You find the true beauty in their express and foibles. Those weird peculiarities that stimulates someone them. Thats how I feel about you.

And Im excited. Its the various kinds of aroused Ive been before but havent felt in a while. Youre not a chore. Not someone whos emotionally draining. Youre merely you and honey, only you is perfectly alright with me. When you look at me I feel like we have a secret understand, a private gag, that no one else is privy too.

But then the anxiety sets in. The notion that maybe, simply perhaps Im not enough.

Im frightened that I wont be able to offer you enough. Im afraid that Im merely not enough. I mean weve both watched and felt what happens when it doesnt work up.
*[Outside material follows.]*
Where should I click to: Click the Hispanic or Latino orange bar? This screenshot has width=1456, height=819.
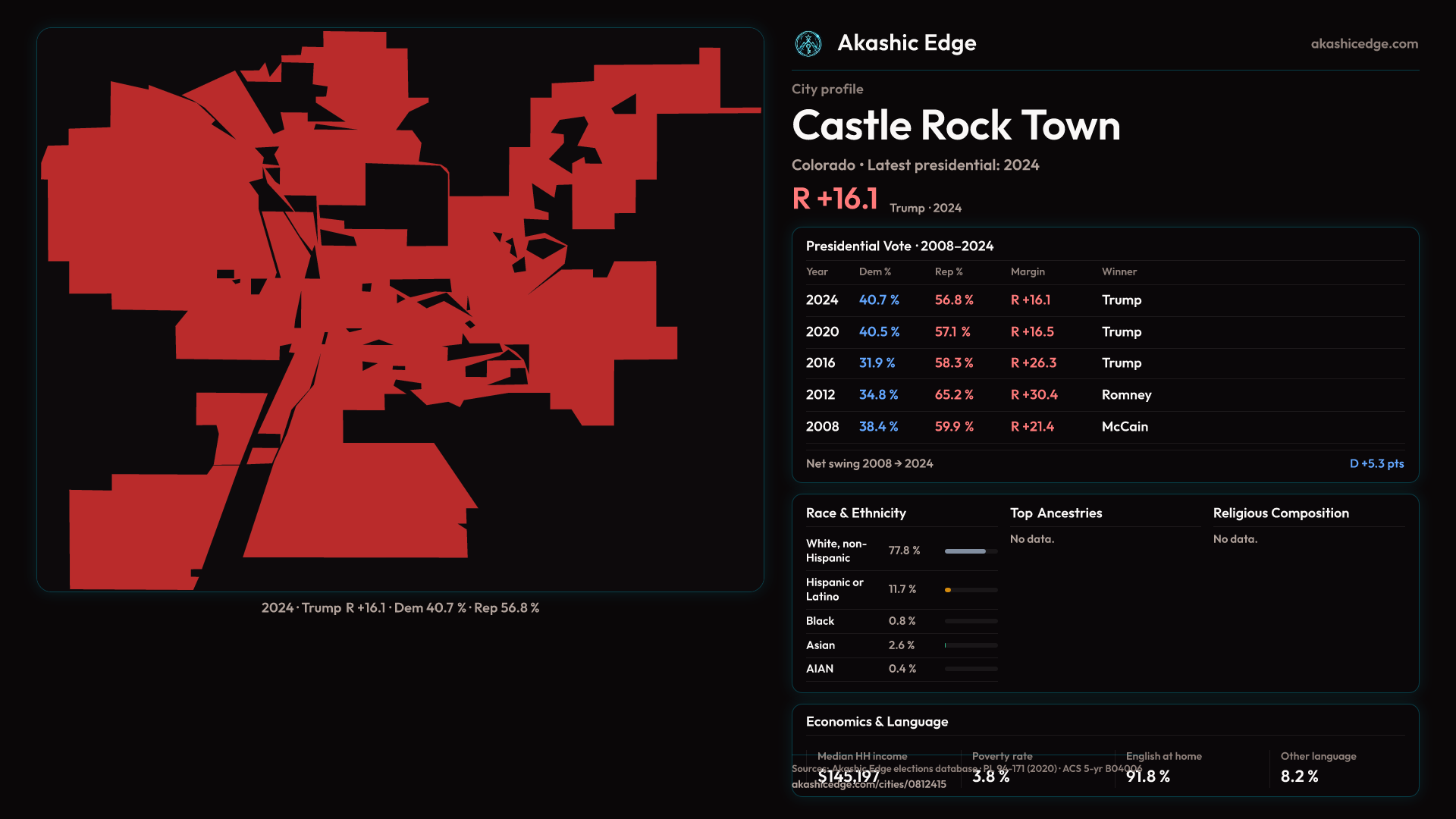(948, 590)
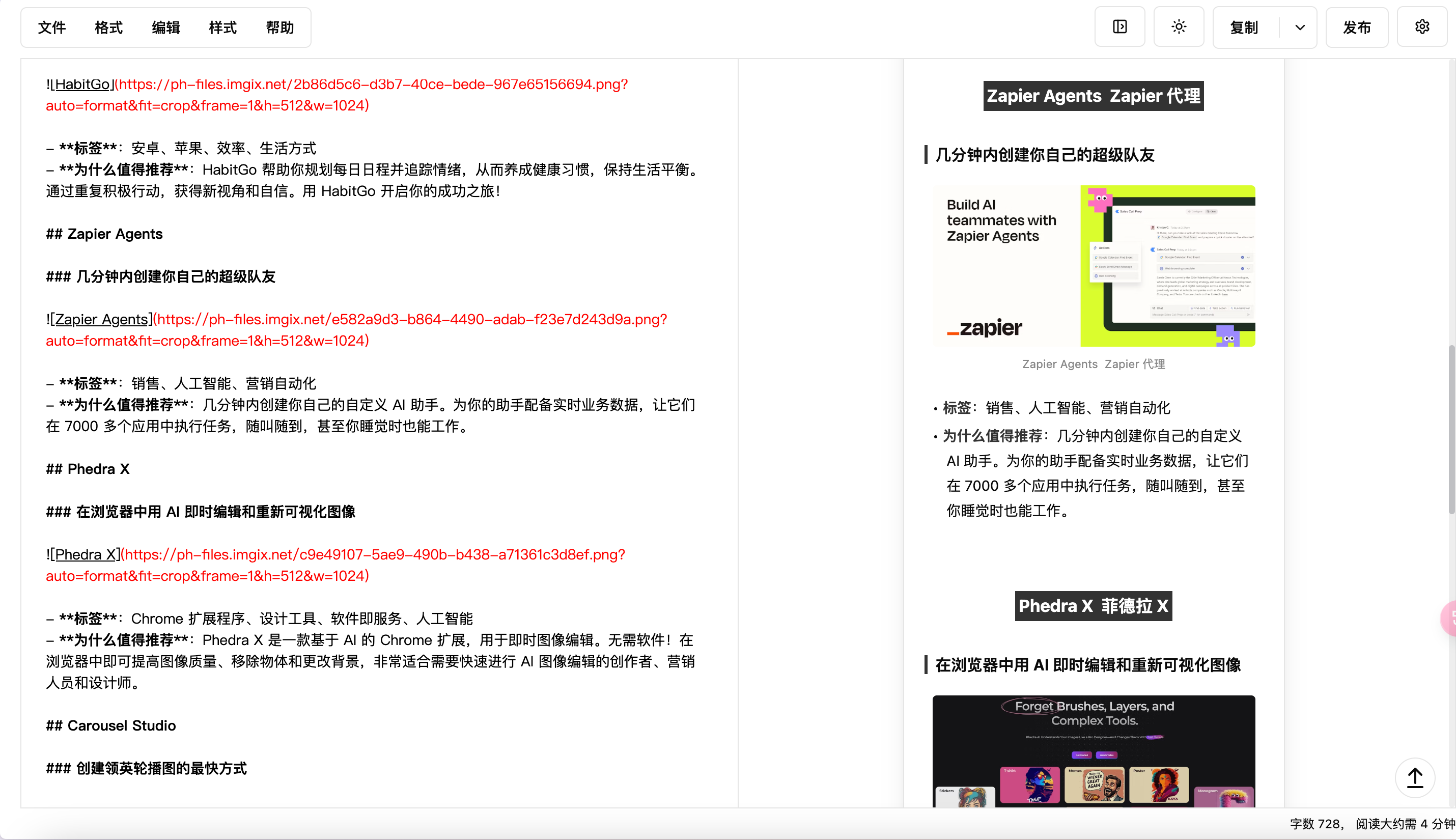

We both know ache even if weve felt it in highly different ways. Ache is pain and we both have been the victims of this cruel mistress but we both survived. And were here.

I can tell you that the anxiety is virtually enough to induce me walk away. Its almost enough to stimulate me not want to dive back into something that leaves me vulnerable and at the compassion of someone else. But letting the potential for love slip away is worse than “re going through” the hurt again. In this instance there is nothing to lose and everything to gain because sweetie, youd definitely be worth my wounded ego and hurt pride if for even just a millisecond I get to hold you .

So Im going to weather this cyclone. Im going to go full force into it and hope that somehow I make it out with little to no damage. That somehow if theres a hurricane coming for me that youre there to guide me through it.

Theres just something in the way you say my name that stimulates me realize that I have nothing to lose and you to gain. So lets go on this adventure together and see where it takes us, shall we?